*What you have to do:*
Among the entries that follow, find the lines containing the string "size" and copy them.

Stored data entries:
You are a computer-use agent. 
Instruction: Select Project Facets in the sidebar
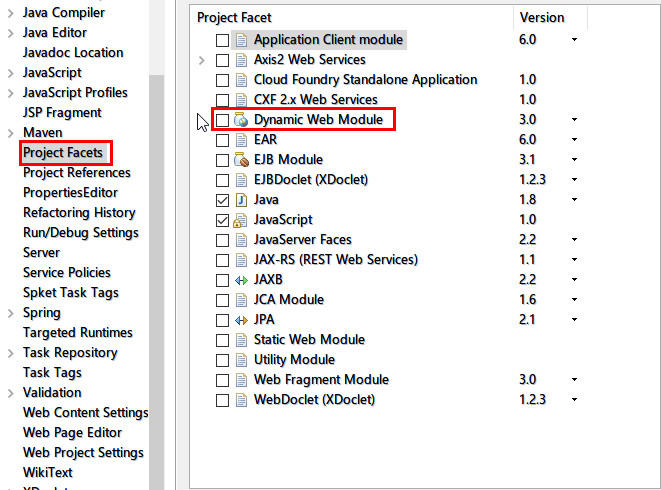(65, 152)
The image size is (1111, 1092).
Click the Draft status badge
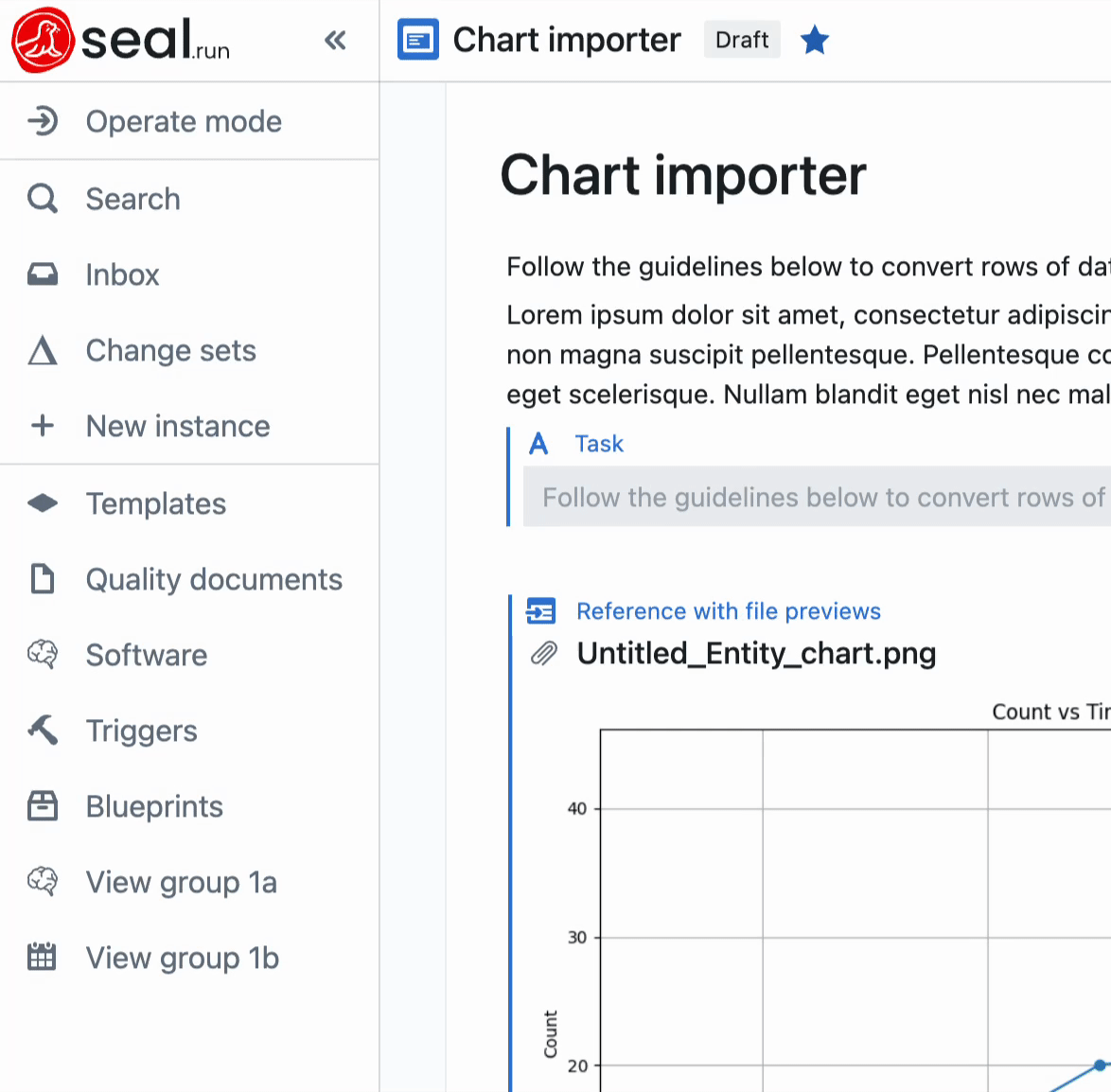pos(742,40)
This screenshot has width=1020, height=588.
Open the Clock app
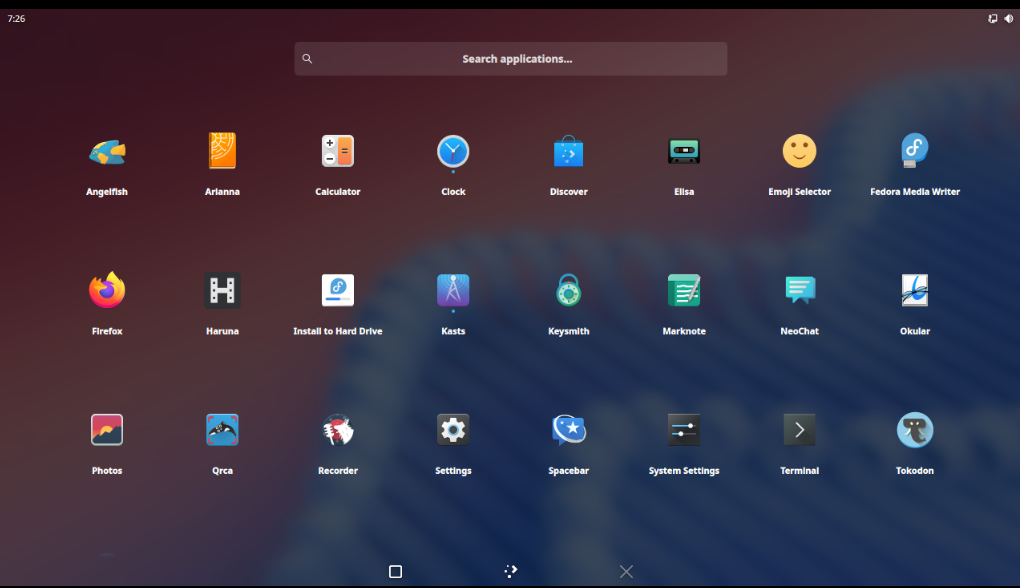coord(453,151)
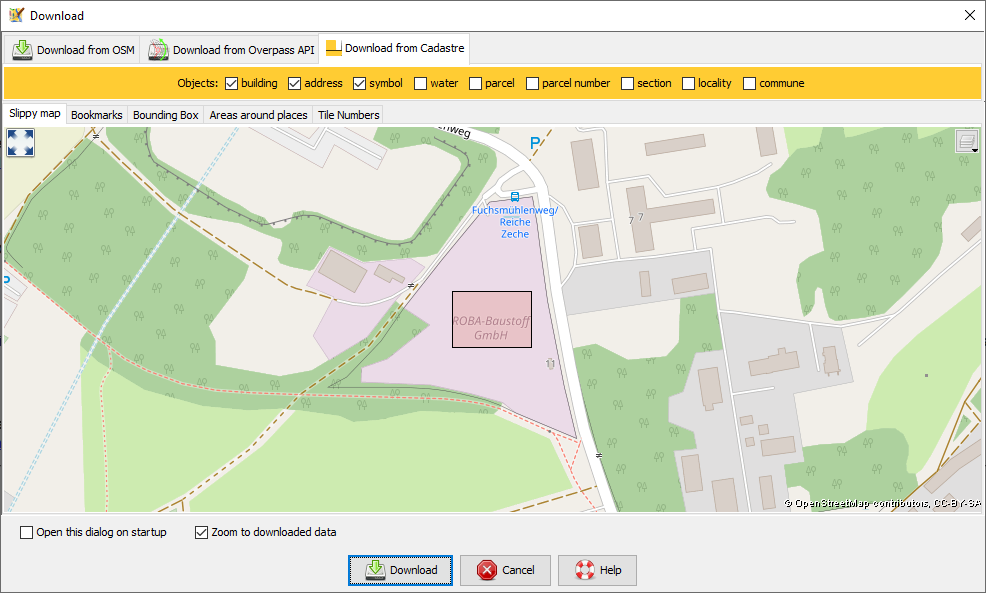Viewport: 986px width, 593px height.
Task: Click the bus stop icon on map
Action: point(515,197)
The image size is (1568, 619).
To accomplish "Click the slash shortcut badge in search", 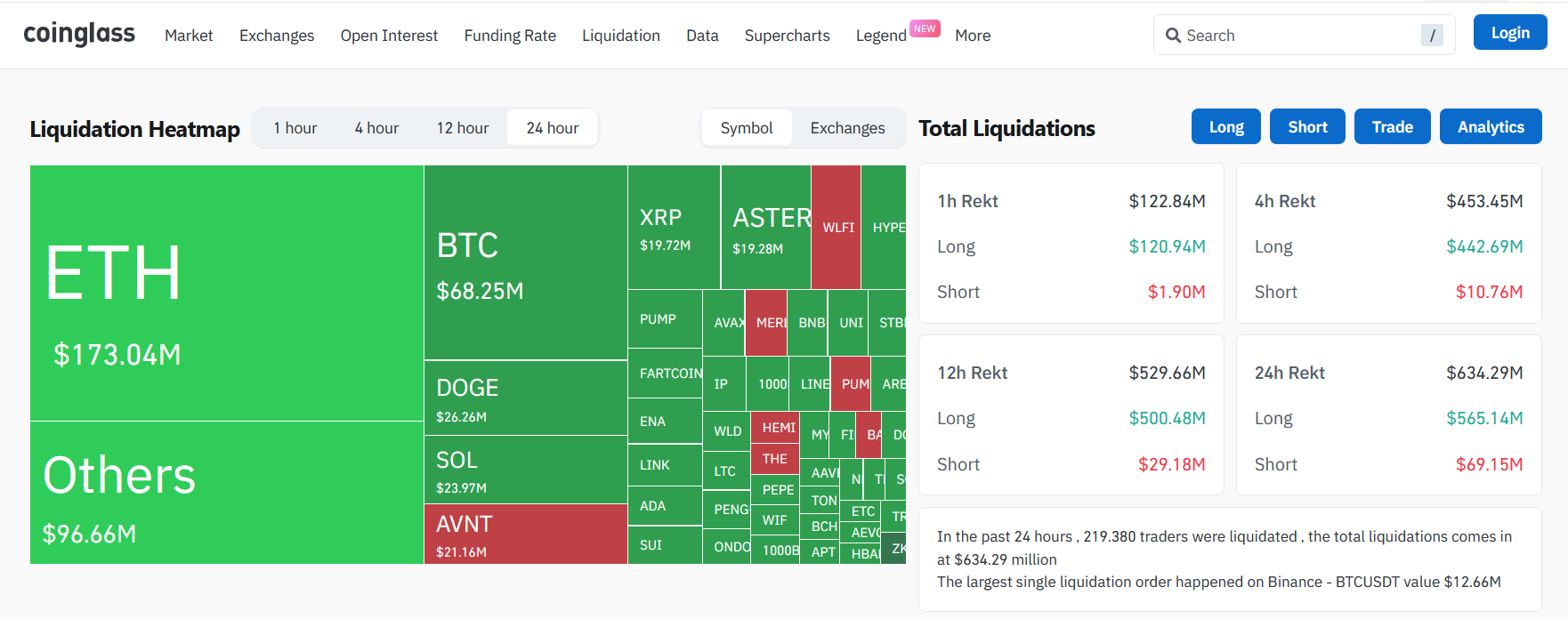I will 1431,36.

*Task solution:*
The image size is (1111, 1092).
The image size is (1568, 619).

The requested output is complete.